Internalizing problems are theorized to be involved in the origins and outcomes of loss of control (LOC) eating, a robust risk factor for excess weight gain, especially for adolescent girls. Most research has focused on depression, so more is needed to examine gender differences in the temporal relationships among LOC, anxiety, and depression.


Participants were 1,344 U.S. adolescents (11-14 years; 51% girls; 51% non-Hispanic White). Validated questionnaires of LOC eating (αs=.93-.94), anxiety (αs=.87-.91), and depressive symptoms (αs=.91-.93) were administered during school in Fall 2016 (T1), Spring 2017 (T2), and Fall 2017 (T3).
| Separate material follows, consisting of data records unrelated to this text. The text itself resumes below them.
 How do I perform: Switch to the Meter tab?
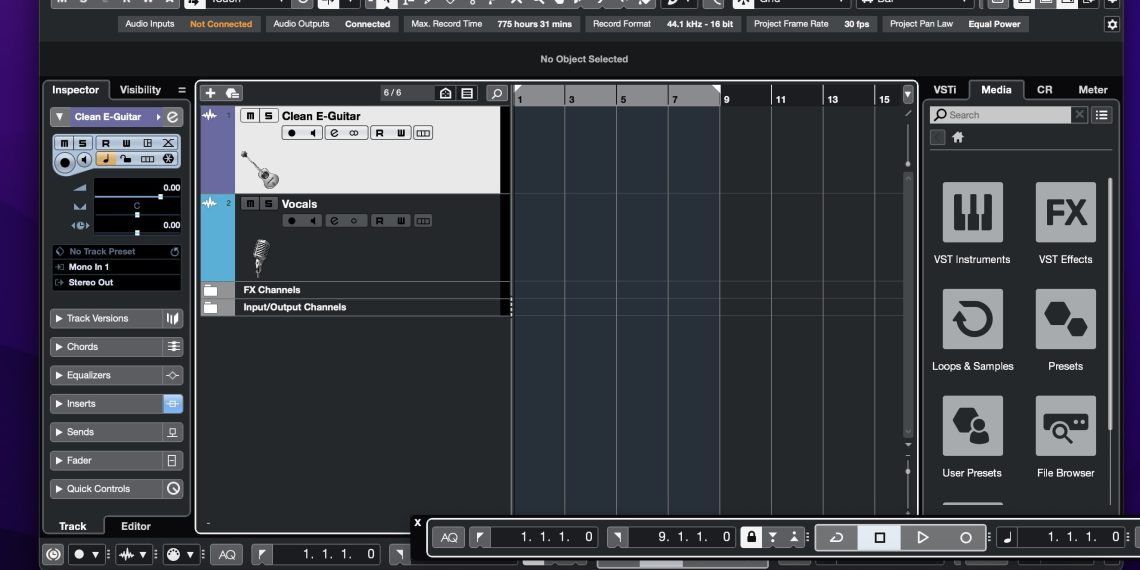(1092, 90)
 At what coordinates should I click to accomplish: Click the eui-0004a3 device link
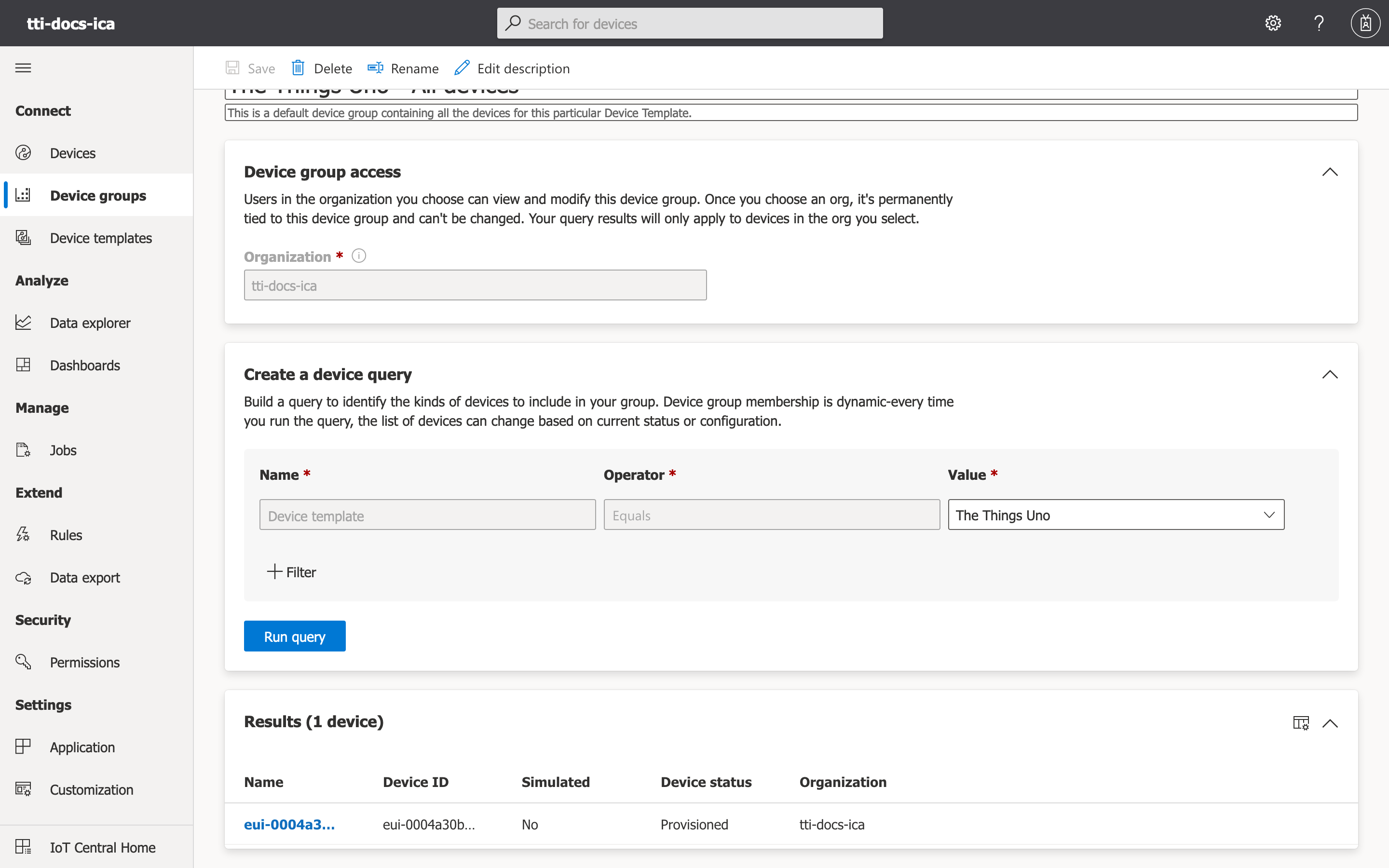click(x=290, y=824)
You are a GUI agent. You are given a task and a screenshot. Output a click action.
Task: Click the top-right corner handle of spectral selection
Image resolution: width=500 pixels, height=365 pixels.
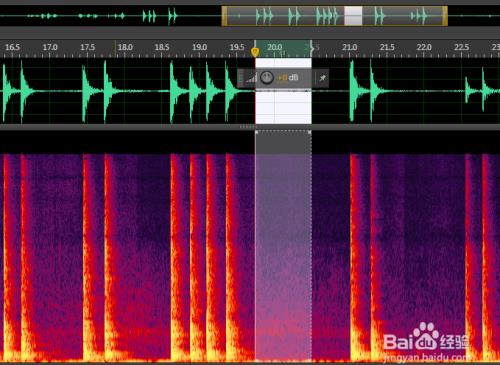[x=310, y=132]
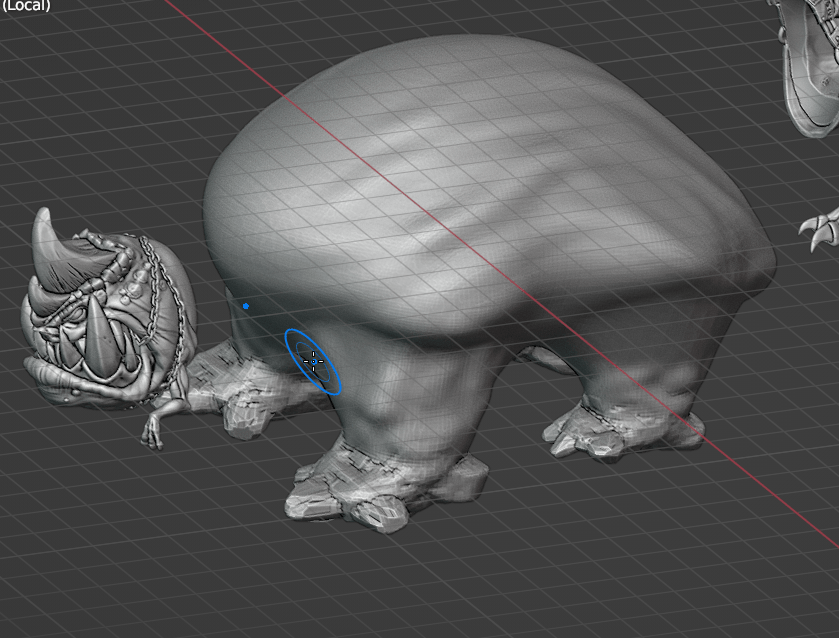
Task: Click the small clawed hand below the head
Action: (155, 428)
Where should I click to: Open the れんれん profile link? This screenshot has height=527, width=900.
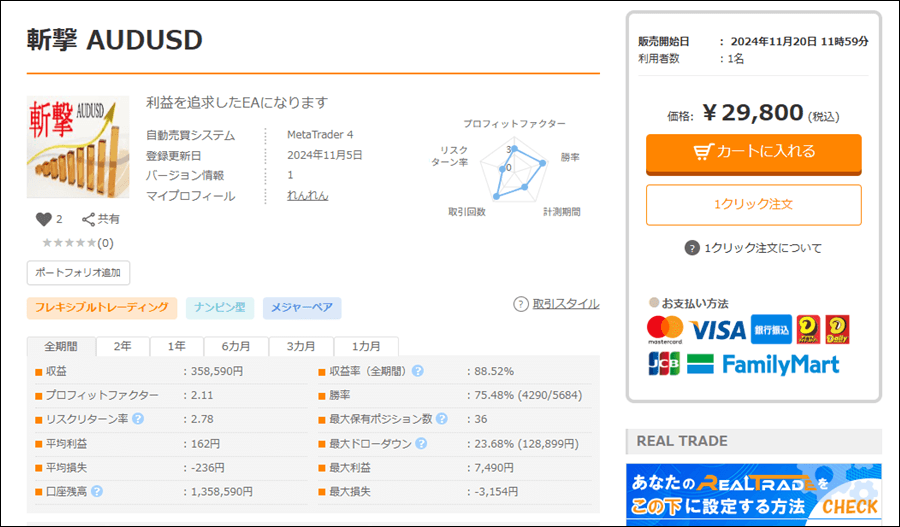click(307, 196)
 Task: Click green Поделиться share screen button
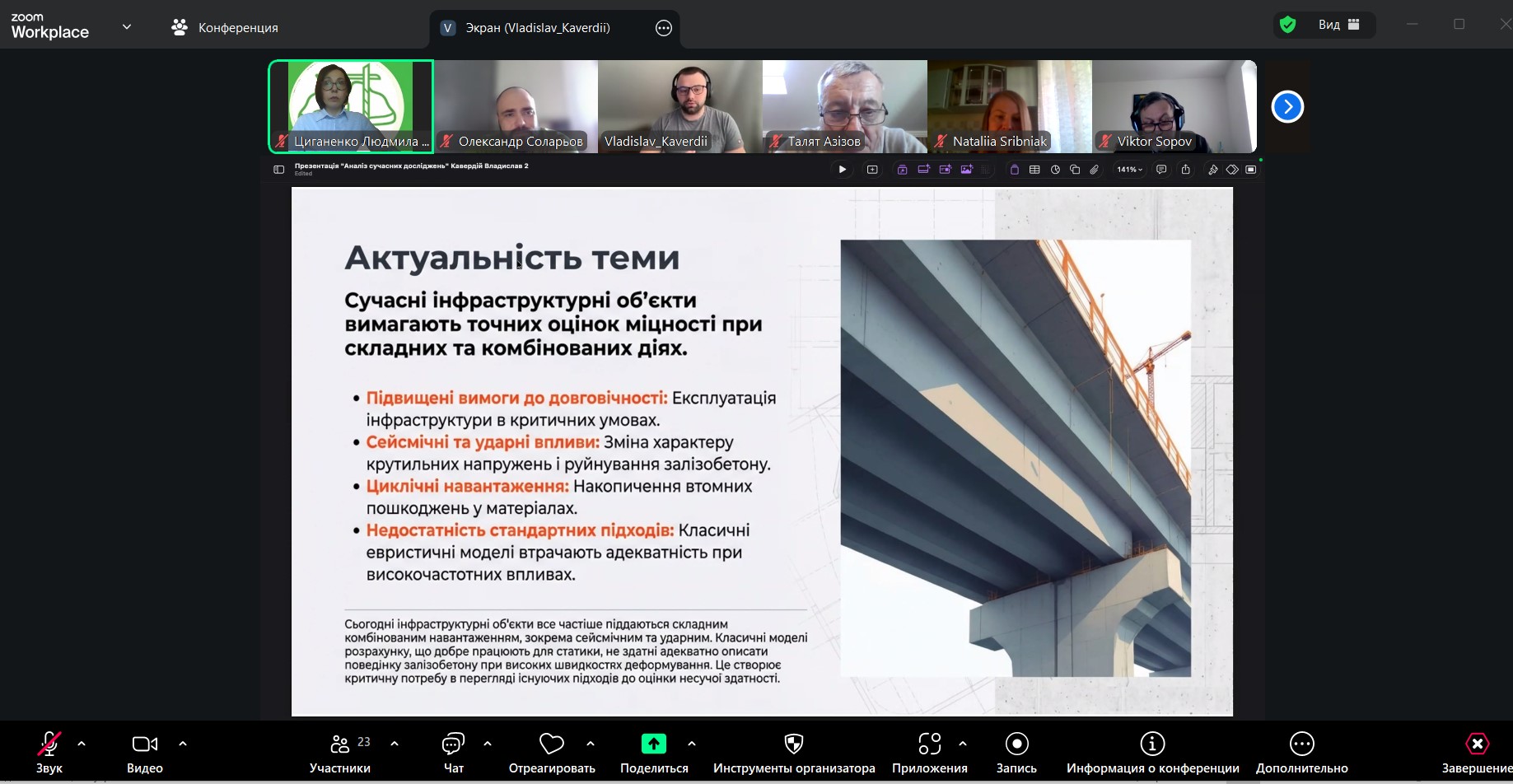click(653, 744)
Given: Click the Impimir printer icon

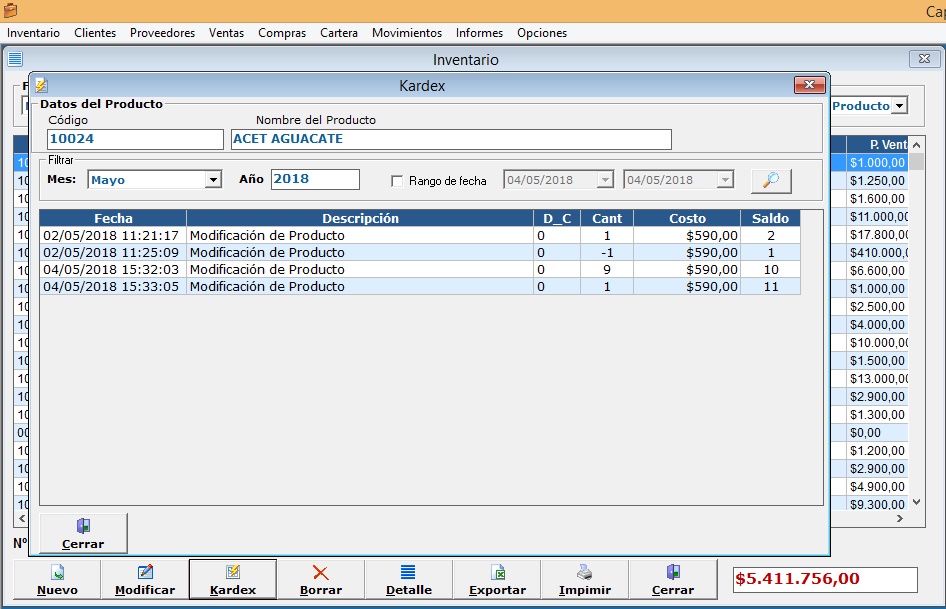Looking at the screenshot, I should pyautogui.click(x=585, y=572).
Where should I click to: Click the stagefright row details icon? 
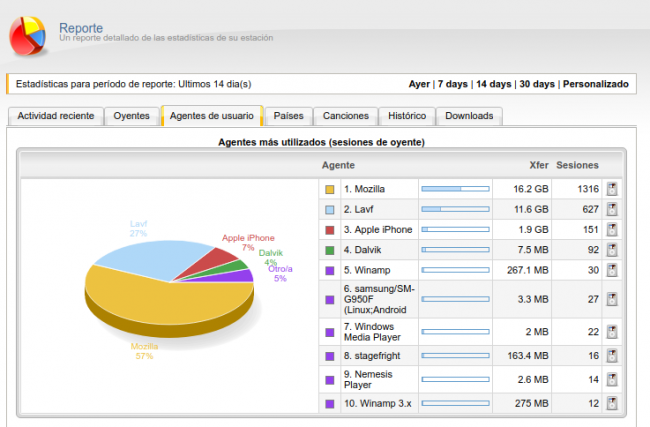click(x=612, y=356)
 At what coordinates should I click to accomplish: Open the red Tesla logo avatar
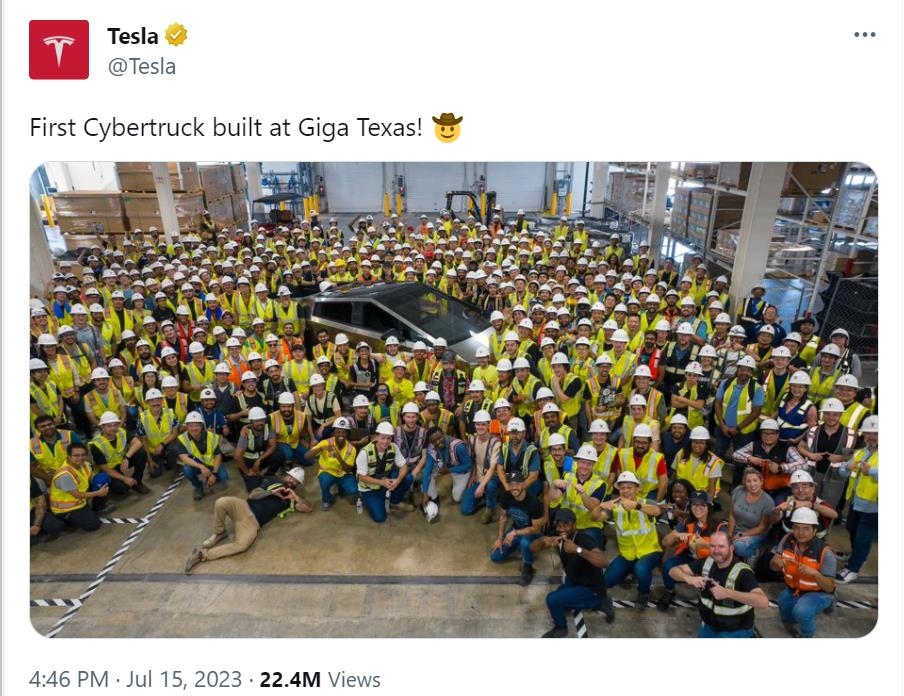(59, 50)
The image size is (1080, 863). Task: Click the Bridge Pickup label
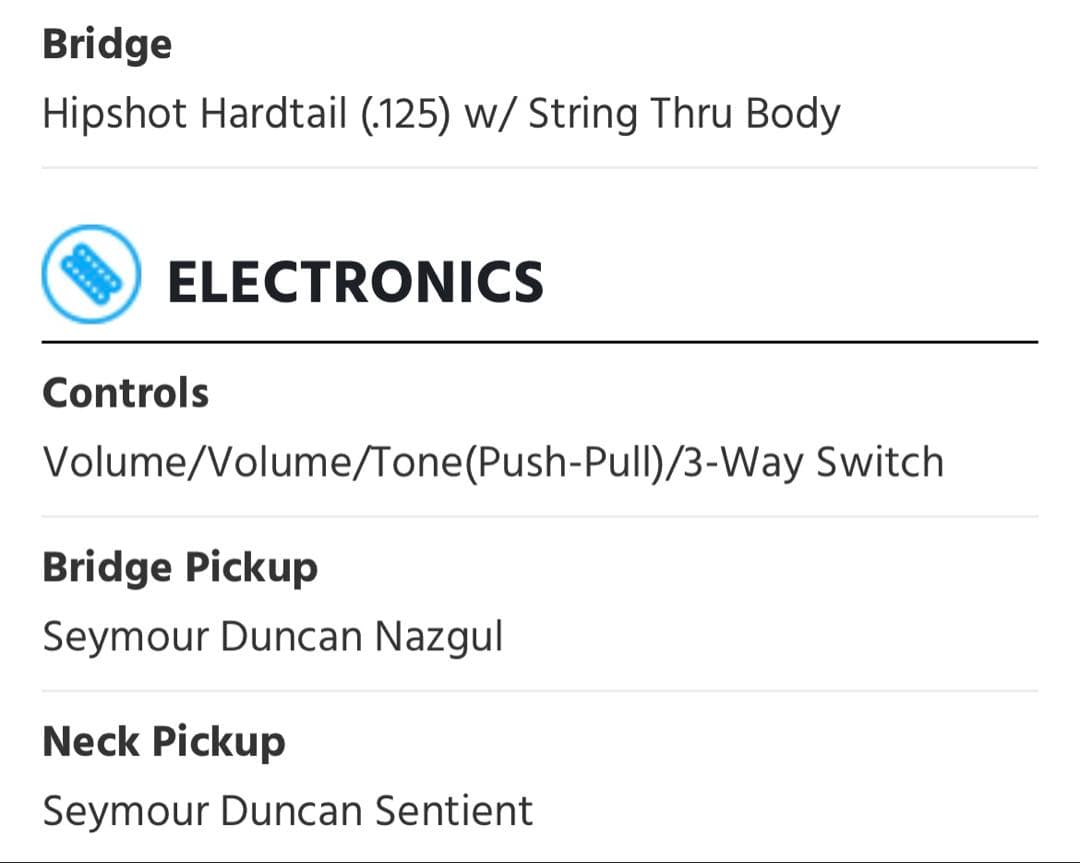[x=180, y=567]
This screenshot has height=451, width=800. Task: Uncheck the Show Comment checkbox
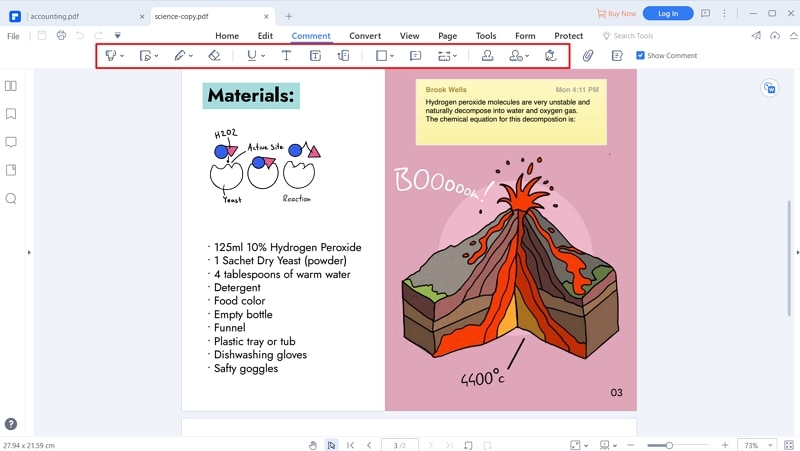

Gender differences were found for all parameters in multiple group analyses of an autoregressive cross-lagged path model (ps<.001; CFI=.97; RMSEA=.03, 90% CIRMSEA=.02-.04). Covariates included age, race/ethnicity, socioeconomic status, and BMI-z. Reciprocal longitudinal associations between LOC and depressive symptoms from T1 to T2 and T2 to T3 were found for girls (βs=.11-.14, ps<.05), but not boys (βs=.01-.04, ps>.05). Apart from LOC predicting increases in panic disorder symptoms from T1 to T2 (β=.07, p<.05), there were no direct relationships between LOC and anxiety in girls (ps>.05). Among boys, however, reciprocal longitudinal associations between LOC and generalized anxiety disorder symptoms were found from T1 to T2 and T2 to T3 (βs=.10-.11, ps<.05). Bidirectional associations between LOC and social anxiety disorder symptoms from T1 to T2 also were found for boys (βs=.09-.11, ps<.05).


These findings confirm the bidirectional relationship between depressive symptoms and LOC for girls, and illuminate the bidirectional relationship between anxiety and LOC for boys, providing potential targets of intervention.